Pointing records for text and elements:
•••

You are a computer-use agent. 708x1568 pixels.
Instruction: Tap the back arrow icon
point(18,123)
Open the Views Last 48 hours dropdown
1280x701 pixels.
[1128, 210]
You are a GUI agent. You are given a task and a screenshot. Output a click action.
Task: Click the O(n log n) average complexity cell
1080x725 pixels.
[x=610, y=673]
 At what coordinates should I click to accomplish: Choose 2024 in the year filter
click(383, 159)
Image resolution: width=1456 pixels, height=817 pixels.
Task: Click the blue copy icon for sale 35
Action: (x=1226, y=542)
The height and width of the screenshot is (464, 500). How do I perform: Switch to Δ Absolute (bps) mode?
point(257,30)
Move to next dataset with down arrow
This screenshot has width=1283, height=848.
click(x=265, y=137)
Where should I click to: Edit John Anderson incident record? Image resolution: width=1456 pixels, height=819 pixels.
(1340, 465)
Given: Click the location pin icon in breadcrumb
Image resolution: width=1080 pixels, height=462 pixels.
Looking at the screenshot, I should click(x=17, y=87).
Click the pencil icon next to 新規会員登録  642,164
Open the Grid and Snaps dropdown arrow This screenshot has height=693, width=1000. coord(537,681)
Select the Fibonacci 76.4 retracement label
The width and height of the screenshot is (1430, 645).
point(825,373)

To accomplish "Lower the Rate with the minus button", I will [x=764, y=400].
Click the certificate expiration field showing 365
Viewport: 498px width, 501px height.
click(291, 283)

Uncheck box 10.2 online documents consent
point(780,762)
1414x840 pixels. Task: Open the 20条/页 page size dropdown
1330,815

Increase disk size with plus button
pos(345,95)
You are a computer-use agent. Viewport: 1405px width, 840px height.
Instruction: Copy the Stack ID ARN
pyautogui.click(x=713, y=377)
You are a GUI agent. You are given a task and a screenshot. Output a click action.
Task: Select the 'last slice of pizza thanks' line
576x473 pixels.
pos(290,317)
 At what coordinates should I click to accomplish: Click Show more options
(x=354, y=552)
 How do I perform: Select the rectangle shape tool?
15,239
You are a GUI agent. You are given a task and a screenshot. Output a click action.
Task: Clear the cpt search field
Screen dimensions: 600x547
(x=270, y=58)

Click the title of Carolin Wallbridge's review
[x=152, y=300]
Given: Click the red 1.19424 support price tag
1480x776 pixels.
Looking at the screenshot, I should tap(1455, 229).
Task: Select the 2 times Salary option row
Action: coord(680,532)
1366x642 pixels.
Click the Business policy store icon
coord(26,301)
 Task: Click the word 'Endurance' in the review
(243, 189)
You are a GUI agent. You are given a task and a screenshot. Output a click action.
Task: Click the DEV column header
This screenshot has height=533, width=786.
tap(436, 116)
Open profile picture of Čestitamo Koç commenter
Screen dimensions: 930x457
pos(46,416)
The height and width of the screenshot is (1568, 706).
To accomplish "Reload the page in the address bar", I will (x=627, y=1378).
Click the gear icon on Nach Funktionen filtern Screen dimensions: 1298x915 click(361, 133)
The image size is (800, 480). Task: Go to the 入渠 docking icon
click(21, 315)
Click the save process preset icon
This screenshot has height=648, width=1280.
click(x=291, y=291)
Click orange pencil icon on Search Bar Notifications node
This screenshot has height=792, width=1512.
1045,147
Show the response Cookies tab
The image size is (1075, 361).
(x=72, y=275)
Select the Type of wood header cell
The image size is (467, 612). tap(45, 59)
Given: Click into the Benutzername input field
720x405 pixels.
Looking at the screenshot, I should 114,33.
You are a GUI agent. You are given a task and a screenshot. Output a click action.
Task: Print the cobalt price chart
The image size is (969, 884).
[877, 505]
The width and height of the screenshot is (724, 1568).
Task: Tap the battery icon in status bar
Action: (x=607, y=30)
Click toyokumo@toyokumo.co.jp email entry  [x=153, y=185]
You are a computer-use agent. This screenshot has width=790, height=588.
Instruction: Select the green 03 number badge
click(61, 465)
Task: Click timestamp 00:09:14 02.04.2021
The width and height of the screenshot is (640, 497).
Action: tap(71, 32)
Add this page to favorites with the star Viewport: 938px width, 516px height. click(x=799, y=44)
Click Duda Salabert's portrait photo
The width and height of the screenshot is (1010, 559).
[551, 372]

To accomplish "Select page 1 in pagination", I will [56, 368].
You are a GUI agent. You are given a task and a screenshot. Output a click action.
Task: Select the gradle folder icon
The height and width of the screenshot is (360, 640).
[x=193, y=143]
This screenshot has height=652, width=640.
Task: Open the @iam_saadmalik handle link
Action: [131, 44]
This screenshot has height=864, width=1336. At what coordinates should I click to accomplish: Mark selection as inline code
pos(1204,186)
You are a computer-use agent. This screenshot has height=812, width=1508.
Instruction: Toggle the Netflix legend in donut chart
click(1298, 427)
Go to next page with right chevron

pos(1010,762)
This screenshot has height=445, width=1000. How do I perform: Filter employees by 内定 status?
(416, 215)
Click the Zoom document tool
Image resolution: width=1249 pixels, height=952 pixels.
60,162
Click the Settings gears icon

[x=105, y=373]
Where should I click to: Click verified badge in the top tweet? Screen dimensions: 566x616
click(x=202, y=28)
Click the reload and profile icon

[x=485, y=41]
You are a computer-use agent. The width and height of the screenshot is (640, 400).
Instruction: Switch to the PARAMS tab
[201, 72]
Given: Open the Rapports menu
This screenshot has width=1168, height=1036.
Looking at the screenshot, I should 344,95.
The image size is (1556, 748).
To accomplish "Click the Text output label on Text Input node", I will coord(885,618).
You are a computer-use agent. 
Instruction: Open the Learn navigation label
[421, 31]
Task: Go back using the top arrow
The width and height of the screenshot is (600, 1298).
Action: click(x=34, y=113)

•••

** Written problem **
Output as a JSON list of strings the lines from the one containing "The image size is (1556, 748)." through the end of the records, one string per line with blank lines omitted.

** Task output **
[
  "The image size is (1556, 748).",
  "To accomplish \"Click the Text output label on Text Input node\", I will coord(885,618).",
  "You are a computer-use agent. ",
  "Instruction: Open the Learn navigation label",
  "[421, 31]",
  "Task: Go back using the top arrow",
  "The width and height of the screenshot is (600, 1298).",
  "Action: click(x=34, y=113)"
]